Autor: Roland Gruber , 17.06.2016

The EU’s ambition to “become the world number one in renewable energies” gained additional support by the success of the UNFCCC COP21 conference in Paris... the end of 2015 resulting in 195  governments agreeing on a new international climate treaty. One of its aim is “to achieve a balance between anthropogenic emissions by sources and removals by sinks of greenhouse gases in the second half of this century.” This global agreement signals a global transformation away from a fossil-fuel based economy and an increased level of political commitments worldwide.

The European Commission clearly confirmed its political will already in the February 2015 Communication on the Energy Union signalling “a fundamental transformation of Europe‘s energy system” away from the current centralised conventional energy system, based on fossil fuels and nuclear. The communication paves the way for “a resilient Energy Union with an ambitious climate policy at its core (…) to give EU consumers - households and businesses - secure, sustainable, competitive and affordable energy”. The Small Hydropower Chapter of the European Renewable Energies Federation (EREF) is deeply involved in the current EU policy and legislation developments concerning the implementation of the 2030 Renewable Energy goals. The European Commission is in the process of developing the Directive proposals for energy market design, energy efficiency as wee as a revised Renewable Energy Directive (including Governance). The European Parliament is debating its position on these issues and will soon vote on their official opinions. The envisaged change from a currently antiquated energy system, tailored to non-renewable, centralised and inflexible production within national boundaries towards a new decentralised system centred on renewable energy and energy efficiency provides new opportunities to further develop the EU small hydropower sector – a sector which currently provides renewable electricity to more than 13 million households and thus helps avoiding of around 29 million tons of CO2. Next to a robust 2030 governance regime enshrined in legislation, the new market design will determine whether the energy transformation in Europe is achieved in the most cost-effective manner.
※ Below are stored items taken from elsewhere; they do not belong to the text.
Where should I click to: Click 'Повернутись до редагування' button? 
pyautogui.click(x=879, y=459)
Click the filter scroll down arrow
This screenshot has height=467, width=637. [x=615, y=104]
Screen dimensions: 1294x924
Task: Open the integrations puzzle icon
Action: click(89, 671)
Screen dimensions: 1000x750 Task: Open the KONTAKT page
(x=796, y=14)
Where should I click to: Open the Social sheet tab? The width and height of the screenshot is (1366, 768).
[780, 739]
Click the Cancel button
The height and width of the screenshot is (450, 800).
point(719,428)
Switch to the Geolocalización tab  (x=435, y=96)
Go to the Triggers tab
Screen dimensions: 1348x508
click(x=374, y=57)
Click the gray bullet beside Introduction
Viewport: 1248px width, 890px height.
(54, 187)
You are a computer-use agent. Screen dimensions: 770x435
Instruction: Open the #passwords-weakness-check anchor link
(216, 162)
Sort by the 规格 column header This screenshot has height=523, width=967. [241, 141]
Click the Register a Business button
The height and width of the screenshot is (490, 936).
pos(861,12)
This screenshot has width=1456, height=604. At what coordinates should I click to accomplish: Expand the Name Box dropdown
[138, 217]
In this respect, EREF’s Small Hydropower Chapter advocates for an increase of flexibility of energy production, the focus on regional and decentralised energy production and consumption, a strengthened European interconnectivity, the existence of a fully functioning intraday and common balancing market, and the empowerment of consumers. Capacity-markets and mechanisms should be abolished and retrospective and retroactive measures as well as moratoria against existing renewable energy projects should be forbidden through future legislation. In order to make full use of the potential and benefits of the small hydropower sector, continued national renewable energy remuneration mechanisms and priority dispatch are needed – at least for a transition period until a functioning, fair and liberalized markets including a level playing field between all actors is reached. While the transparency of remuneration mechanisms for small hydropower lays bare the support, fossil and nuclear power generation’s support is often not visible and thus difficult to challenge. Yet, fossil fuels and nuclear continue benefiting from subsidies and their external costs (from current and past activities) that befall taxpayers and society, are seldom included in power price calculations. According to fact sheets from the International Energy Agency (IEA), the global cost of fossil-fuel subsidies alone increased to $544 billion in 2012 despite efforts at reform. Financial support to renewable sources of energy totalled $101 billion. An Ecofys study for the European Commission on electricity prices, costs and subsidies demonstrates that the fossil fuel industry is the biggest beneficiary of public support in the EU.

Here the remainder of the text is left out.